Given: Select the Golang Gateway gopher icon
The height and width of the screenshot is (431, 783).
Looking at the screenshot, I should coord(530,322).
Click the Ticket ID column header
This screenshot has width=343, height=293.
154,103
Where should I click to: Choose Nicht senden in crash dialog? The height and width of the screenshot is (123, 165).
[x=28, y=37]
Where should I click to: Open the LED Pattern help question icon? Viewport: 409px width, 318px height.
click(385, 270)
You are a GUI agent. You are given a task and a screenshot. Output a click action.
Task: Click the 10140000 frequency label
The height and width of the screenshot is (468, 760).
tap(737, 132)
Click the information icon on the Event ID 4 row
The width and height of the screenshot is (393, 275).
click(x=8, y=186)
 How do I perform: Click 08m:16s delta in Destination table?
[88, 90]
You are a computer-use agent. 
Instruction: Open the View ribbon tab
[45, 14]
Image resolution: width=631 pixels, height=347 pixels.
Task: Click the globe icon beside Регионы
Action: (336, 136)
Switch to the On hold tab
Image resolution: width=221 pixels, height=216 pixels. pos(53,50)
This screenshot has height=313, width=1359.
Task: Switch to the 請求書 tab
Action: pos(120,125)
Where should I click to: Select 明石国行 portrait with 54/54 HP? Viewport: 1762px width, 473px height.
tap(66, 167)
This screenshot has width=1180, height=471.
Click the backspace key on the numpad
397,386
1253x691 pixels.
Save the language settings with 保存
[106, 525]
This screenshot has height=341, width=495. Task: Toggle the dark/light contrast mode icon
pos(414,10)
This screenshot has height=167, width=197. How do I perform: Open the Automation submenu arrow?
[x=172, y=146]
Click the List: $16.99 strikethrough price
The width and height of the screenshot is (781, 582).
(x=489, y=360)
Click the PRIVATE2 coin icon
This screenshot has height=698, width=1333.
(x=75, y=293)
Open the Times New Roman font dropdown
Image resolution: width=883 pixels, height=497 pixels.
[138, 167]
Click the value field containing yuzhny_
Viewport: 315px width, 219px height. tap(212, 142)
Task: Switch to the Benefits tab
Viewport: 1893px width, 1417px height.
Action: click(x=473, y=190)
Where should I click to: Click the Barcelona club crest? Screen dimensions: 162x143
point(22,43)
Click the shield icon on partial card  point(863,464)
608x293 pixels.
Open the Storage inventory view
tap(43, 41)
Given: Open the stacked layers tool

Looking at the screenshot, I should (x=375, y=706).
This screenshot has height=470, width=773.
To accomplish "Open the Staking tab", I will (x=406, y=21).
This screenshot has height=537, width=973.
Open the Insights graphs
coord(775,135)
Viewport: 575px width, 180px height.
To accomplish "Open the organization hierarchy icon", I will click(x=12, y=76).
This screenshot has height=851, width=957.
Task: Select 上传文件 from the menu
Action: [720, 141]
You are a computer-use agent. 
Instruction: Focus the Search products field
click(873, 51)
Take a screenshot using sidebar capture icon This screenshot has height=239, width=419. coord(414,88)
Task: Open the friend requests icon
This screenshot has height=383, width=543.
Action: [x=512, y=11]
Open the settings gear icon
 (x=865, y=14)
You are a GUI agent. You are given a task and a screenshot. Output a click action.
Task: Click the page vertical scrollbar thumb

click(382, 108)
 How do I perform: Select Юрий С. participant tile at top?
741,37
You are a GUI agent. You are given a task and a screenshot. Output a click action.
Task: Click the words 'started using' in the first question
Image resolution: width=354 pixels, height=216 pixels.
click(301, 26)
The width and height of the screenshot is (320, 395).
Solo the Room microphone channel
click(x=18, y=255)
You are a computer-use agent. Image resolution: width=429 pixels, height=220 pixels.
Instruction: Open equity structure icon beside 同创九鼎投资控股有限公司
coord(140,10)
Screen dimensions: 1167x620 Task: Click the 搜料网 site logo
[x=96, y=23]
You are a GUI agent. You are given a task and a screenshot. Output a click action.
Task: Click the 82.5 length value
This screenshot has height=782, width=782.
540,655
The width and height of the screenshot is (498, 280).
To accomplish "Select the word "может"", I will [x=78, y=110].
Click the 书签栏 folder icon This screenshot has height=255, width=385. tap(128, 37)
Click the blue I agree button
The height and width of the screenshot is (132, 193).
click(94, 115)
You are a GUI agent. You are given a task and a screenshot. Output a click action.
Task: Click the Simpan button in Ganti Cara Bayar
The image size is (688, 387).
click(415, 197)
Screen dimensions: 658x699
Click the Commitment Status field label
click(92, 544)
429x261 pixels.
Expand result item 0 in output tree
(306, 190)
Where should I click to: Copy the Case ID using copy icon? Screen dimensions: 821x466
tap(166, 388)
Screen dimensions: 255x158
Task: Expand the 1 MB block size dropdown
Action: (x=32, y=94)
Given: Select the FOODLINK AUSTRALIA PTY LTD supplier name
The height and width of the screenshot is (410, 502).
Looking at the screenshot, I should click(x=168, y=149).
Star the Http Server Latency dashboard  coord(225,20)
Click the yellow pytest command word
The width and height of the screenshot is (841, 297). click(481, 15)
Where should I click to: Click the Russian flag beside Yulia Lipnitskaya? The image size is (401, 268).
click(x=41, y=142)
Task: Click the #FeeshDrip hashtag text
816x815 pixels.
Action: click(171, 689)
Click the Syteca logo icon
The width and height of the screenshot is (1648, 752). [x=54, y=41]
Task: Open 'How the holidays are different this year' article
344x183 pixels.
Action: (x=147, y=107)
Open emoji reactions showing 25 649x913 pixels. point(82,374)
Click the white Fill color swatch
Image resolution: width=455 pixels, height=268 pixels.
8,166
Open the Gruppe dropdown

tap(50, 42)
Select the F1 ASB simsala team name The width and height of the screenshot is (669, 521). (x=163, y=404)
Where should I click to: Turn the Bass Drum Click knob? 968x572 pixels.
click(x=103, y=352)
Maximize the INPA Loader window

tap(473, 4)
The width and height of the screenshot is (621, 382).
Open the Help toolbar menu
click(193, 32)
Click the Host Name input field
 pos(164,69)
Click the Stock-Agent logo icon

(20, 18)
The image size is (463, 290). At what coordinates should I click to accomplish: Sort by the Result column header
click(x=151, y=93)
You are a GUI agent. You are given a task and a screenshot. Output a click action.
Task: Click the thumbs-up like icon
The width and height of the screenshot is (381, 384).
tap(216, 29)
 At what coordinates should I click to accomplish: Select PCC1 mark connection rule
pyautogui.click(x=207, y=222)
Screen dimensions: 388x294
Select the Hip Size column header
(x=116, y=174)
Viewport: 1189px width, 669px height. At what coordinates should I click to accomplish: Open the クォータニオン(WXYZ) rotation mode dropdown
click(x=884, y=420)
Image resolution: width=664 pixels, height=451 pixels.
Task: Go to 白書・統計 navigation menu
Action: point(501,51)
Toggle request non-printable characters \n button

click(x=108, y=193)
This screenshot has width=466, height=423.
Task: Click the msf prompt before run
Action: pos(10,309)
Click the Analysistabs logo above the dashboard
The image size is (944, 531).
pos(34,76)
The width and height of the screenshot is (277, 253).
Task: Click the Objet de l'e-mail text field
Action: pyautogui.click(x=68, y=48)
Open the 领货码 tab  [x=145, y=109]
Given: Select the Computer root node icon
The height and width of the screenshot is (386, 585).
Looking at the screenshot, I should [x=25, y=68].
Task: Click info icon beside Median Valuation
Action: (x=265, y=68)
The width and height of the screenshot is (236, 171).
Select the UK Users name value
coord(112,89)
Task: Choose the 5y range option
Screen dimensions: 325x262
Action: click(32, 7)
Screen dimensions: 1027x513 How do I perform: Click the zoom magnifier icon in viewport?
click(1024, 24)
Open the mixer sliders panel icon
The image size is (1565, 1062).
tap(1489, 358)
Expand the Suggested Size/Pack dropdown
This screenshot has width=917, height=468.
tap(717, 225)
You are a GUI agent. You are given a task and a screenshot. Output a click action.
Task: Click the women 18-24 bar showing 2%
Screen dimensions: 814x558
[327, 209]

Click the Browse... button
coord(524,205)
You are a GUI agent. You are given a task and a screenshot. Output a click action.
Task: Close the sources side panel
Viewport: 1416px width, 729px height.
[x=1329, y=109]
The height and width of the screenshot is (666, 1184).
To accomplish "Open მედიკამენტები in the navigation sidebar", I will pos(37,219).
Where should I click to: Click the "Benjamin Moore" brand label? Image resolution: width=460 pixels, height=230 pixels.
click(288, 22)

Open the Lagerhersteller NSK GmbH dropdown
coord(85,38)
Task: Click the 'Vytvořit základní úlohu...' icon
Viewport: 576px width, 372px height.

> _Your goal_
Go through the entries above and copy each line with "panel" in it.

> _Exercise result_
Open the mixer sliders panel icon
Task: Close the sources side panel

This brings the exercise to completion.